Stephen: I think that the other thing people are concerned about is performance. I think that this affects block storage especially, Josh. File applications are a little bit more tolerant of latency and the time it requires to access data. Block storage applications are much less tolerant of latency. Latency, of course, is the plague of the Internet. How do you address the latency question?
Josh: There’s several techniques that we use in our products to do this. Just by way of background, the technical heritage of a lot of the engineers who started our company comes from the WAN acceleration space. These are guys who have tackled this problem many times before and made lots of things work well over the Internet that were never designed to work over networks. It’s a core competency for our organization.
Specifically, things that we’re doing are protocol optimization out to the cloud. The de-duplication and compression algorithms that we use are part of this as well. By taking data and getting it down into as small a format as possible, you’re moving less information around so you can do it faster.
Finally, our system is delivered as a hardware based appliance. There’s a sizeable caching system on that that spans memory and SSD as well as spinning disks. What the system is doing is always looking at the data that you’re accessing and keeping those working sets of data local to the appliance where we can serve them with SAN levels of latency.
There’s only the occasional miss, a piece of information we do not have local on the appliance that we have to go and fetch from the cloud. That’s minimized quite a bit and we do this in our sizing of the caching system on the appliance to the workloads that we’re targeting.
Stephen: That’s great. I think that clearly the WAN acceleration market has demonstrated that it is possible to do things over the Internet that were seemingly impossible. The history of the last 10 years has demonstrated that it’s possible to do things over the Internet that nobody else thought possible. Here we are recording a call like this. I guess one final thing, one final thought. Is cloud storage a viable primary storage media or is it really, as people see it, as an alternative or secondary storage media. Is this a primary storage media?

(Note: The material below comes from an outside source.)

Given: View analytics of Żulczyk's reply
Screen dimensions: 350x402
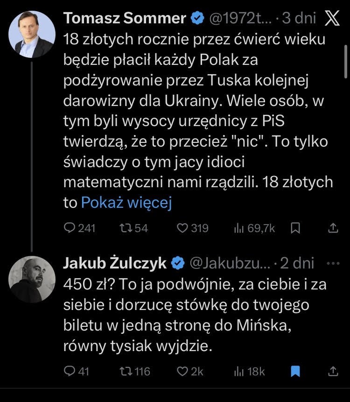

You want to jump in there Andres?
Andres: I think this is a question of capability versus what people are comfortable with today. What Josh just talked about, is in my opinion, what defines this new generation of gateway or Ray products that are connecting the cloud to the datacenter. Here in Nasuni, the team here comes from the EMC symmetric’s caching side of the business. It’s all the same kind of thing where you have a lot of high-performance caching. Understanding how to cache a file system, such that, you can achieve the same thing that Josh was just talking about which is give me primarily performance in a way that I can make it indistinguishable from what I’m using today.
If you don’t do that then, it gets complicated. I now have to think of what is appropriate to tier to the cloud and what I can keep in my data center. I’m not claiming that businesses in general are ready to put everything out there on the cloud, yet. The capability’s there.
I think what we lack a lot of is not just comfort but, awareness. People have been using the cloud for online backup for many years now, or cloud-like systems, like Mozy and Carbonite and things like that.
Now, you can go one step closer to something that’s really, really useful. You can put a primary file server and you can connect your users on it. Your users will not know that they’re taking it from the cloud.
You can bring in something like Exchange or something like SharePoint and plug it in front of a Cirtas box and the users won’t know the difference. That is the goal of this new generation of connector products, un-ramping products to the cloud.
It’s really to blur the distinction between cloud users and local users for storage.
Stephen: I think that’s really exciting. I want to thank you guys for joining me today for this “Raising the Floor” podcast. Josh Goldstein from Cirtas, thank you very much for joining us.
Josh: Thank you Stephen, and thank you Andres, it was a pleasure.
Stephen: Yes, and thank you Andres, Andres Rodriguez from Nasuni.